:: Section de texte ::

Bien qu’elle apparaisse la plus simple, cette conséquence n’apparaît pas non plus juridiquement évidente.

2. Un second raisonnement pourrait donc, plus justement, être tenu.

Notamment, l’absence de mention d’une sanction spécifique de l’absence d’intégration de ces dispositions nous amène à penser que d’autres solutions que celle d’une illégalité totale du document d’urbanisme peuvent être trouvées.

Certaines Directions départementales des territoires et plusieurs Questions parlementaires évoquent cette seconde solution selon laquelle le PLU ne serait pas illégal dans son entier mais se trouverait partiellement « fragilisé » (voir, par exemple, la DDT de Saône et Loire ; voir également les questions parlementaires précitées).

Plusieurs arguments pourraient tendre à une solution plus mesurée que celle d’une illégalité totale du document d’urbanisme.

De première part, s’agissant de l’insuffisance du rapport de présentation, il convient de préciser que, lorsque ces insuffisances sont de nature à n’affecter qu’une zone, sans remettre en cause l’équilibre général du document, elles n’entraîneront pas une annulation totale du document (CAA Douai, 8 février 2007, Association Vigilance Eolienne de la Pévèle, n° 06DA00939).

Au surplus, le Juge administratif n’est pas formaliste : ainsi, il s’attachera à vérifier si les éléments manquant ne figurent pas dans une autre partie du document d’urbanisme (CAA Douai, 6 juillet 2007, Ville du Havre, n° 07DA00549).

En d’autres termes, les lacunes relevées dans le rapport peuvent être comblées par des éléments figurant dans d’autres parties dudit rapport ou, en tout état de cause, dans le document d’urbanisme.

Il ressort donc de l’ensemble de ce qui précède qu’une insuffisance apparente du rapport de présentation n’a nullement pour conséquence automatique une annulation totale du document d’urbanisme.

De deuxième part, de la même manière, l’absence ou l’insuffisance de l’évaluation environnementale n’entraîne pas systématiquement l’annulation du PLU.

Plus précisément, saisi d’un tel moyen – considéré comme ressortant d’un vice de forme – il appartient au Juge administratif d’examiner si cette insuffisance ou cette absence a pu avoir pour effet de nuire à l’information complète de la population ou qu’elle a été de nature à exercer une influence sur la décision prise (CE, 14 octobre 2011, Société Ocreal, n° 323257).

Le Juge doit donc se prononcer sur le caractère suffisant des informations environnementales figurant dans le Rapport de présentation.

En d’autres termes, là encore, il n’existe aucune automaticité de la sanction, l’illégalité du document d’urbanisme ne pouvant être prononcée qu’en fonction des circonstances de l’espèce.

Par conséquent, au regard de ce qui précède, considérer que l’absence de « grenellisation » d’un PLU rendrait, de manière automatique et systématique, l’entier document d’urbanisme illégal pourrait apparaître excessif.

:::
:: Données enregistrées ::

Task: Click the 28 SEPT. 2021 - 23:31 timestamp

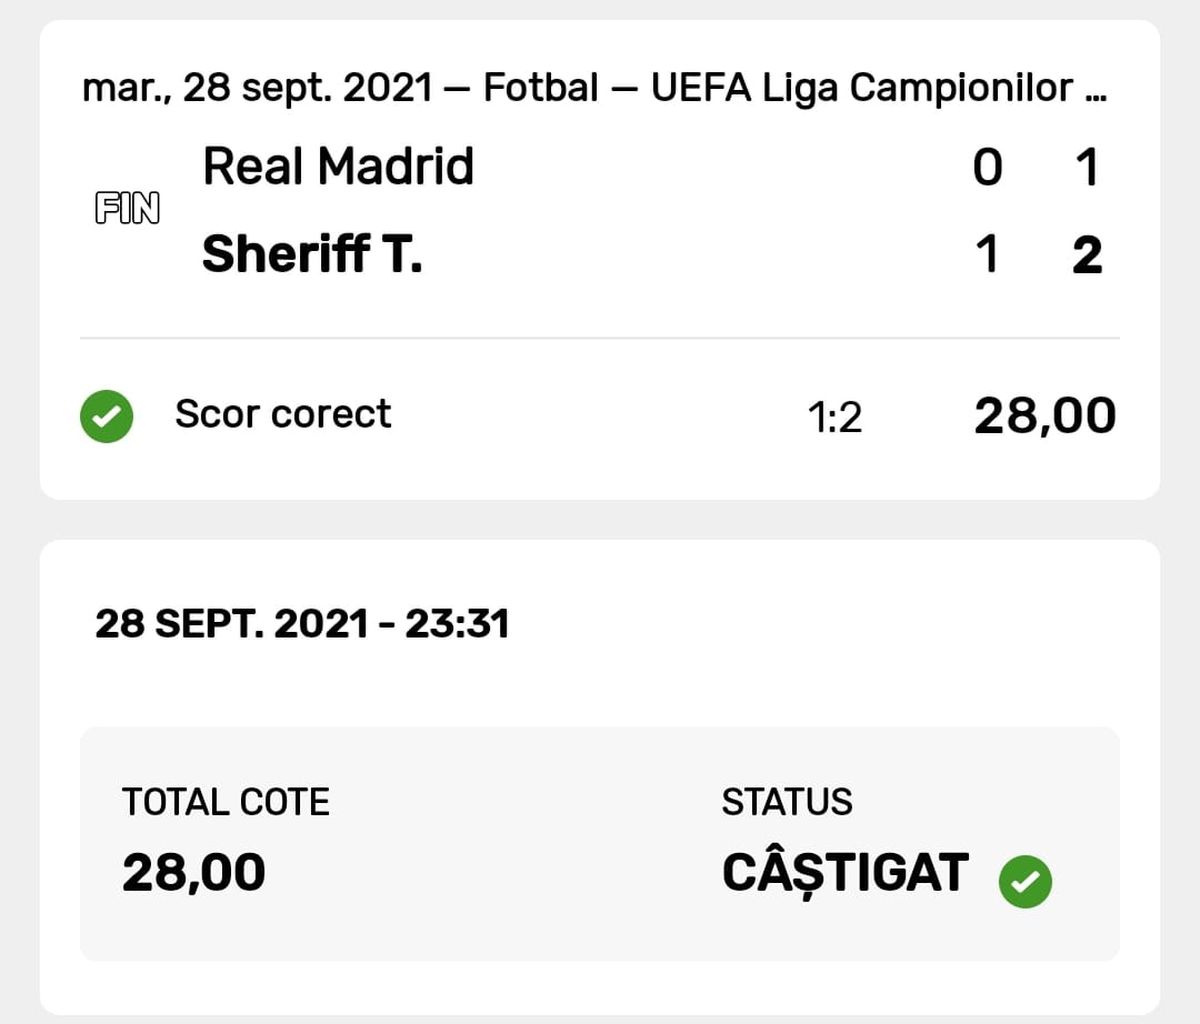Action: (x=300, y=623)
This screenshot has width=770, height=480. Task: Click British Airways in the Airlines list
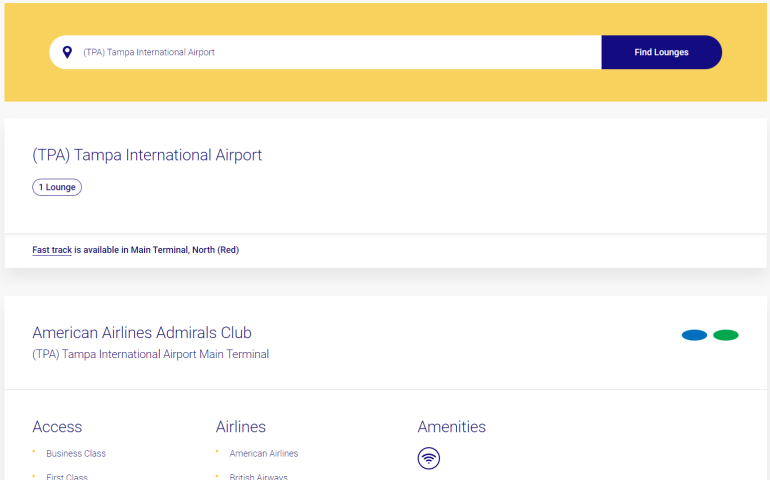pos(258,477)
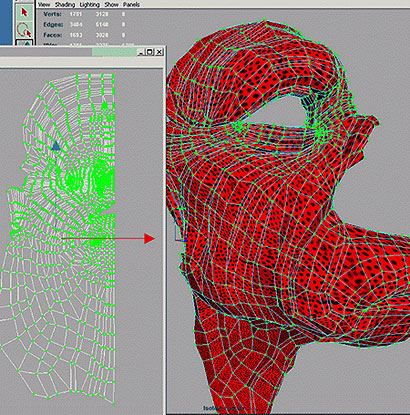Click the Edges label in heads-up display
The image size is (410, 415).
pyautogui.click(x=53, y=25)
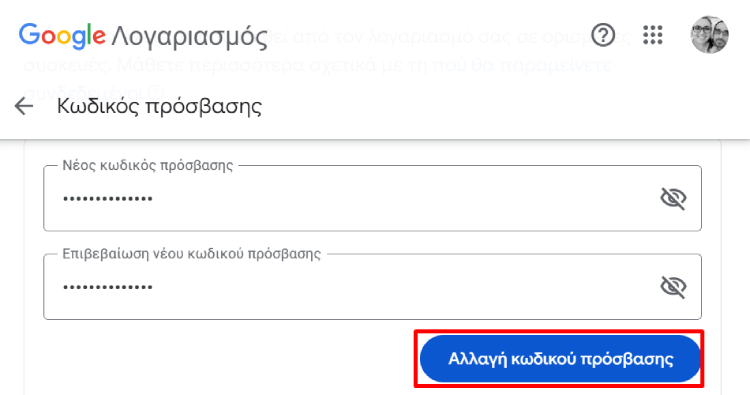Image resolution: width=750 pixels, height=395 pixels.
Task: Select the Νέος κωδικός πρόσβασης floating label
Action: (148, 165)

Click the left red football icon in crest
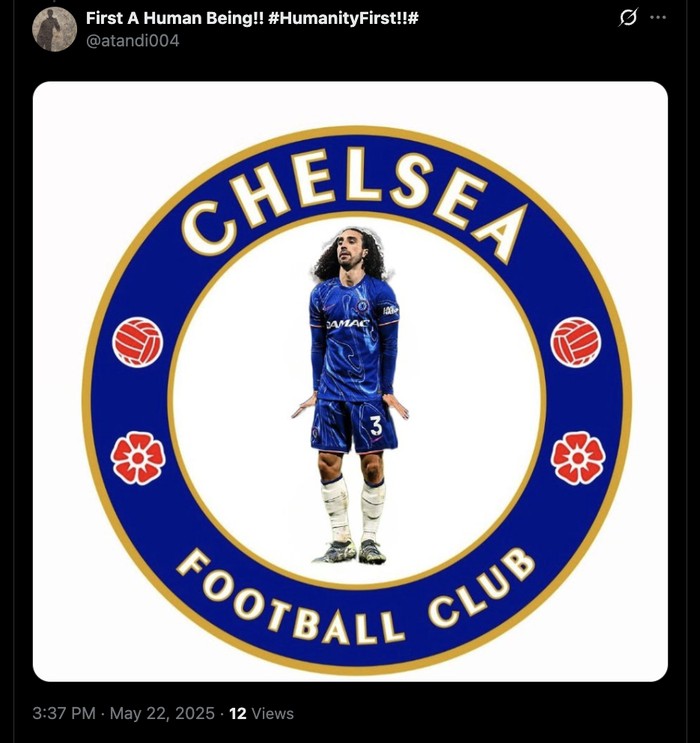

:::

== Travail à faire ==
1 – Recopiez tout le passage du texte sur le PLU allant de « Plus précisément, saisi » jusqu'à « circonstances de l’espèce. », en remplaçant « automaticité » par « systématicité ».
2 – D'après le texte sur le PLU, comment est considéré le moyen tiré de l'absence ou de l'insuffisance de l'évaluation environnementale ?
3 – Rédigez la suite du texte sur le PLU à partir de sa dernière phrase.
Ces enregistrements n'ont aucun lien avec le texte sur le PLU.

== Réponses par tâche ==
1 –
Plus précisément, saisi d’un tel moyen – considéré comme ressortant d’un vice de forme – il appartient au Juge administratif d’examiner si cette insuffisance ou cette absence a pu avoir pour effet de nuire à l’information complète de la population ou qu’elle a été de nature à exercer une influence sur la décision prise (CE, 14 octobre 2011, Société Ocreal, n° 323257).

Le Juge doit donc se prononcer sur le caractère suffisant des informations environnementales figurant dans le Rapport de présentation.

En d’autres termes, là encore, il n’existe aucune systématicité de la sanction, l’illégalité du document d’urbanisme ne pouvant être prononcée qu’en fonction des circonstances de l’espèce.

2 – Il est considéré comme ressortant d'un vice de forme.

3 –
Au contraire, au travers d’un travail approfondi de lecture du PLU, le Juge administratif saisi de la question pourrait considérer que certains éléments de ce document apparaissent compatibles avec les lois Grenelle et, ainsi, ne pas annuler le document dans sa globalité.

A titre d’exemple, un PLU qui aurait été mis en compatibilité par le biais d’une déclaration de projet, pour une partie de son territoire, pourrait, selon nous, ne pas être considéré comme illégal dans son entier, dès lors que nécessairement, pour ce qui concerne ce territoire de projet, tous les éléments du document d’urbanisme auront été mis en compatibilité avec les lois en vigueur (en ce comprises la loi dite « Grenelle II »).

Ce faisant, les dispositions du PLU applicables sur un tel territoire, entièrement compatibles avec les lois Grenelle (rapport de présentation, PADD et règlement compris), n’auraient selon nous aucune raison d’être considérées comme illégales et inapplicables.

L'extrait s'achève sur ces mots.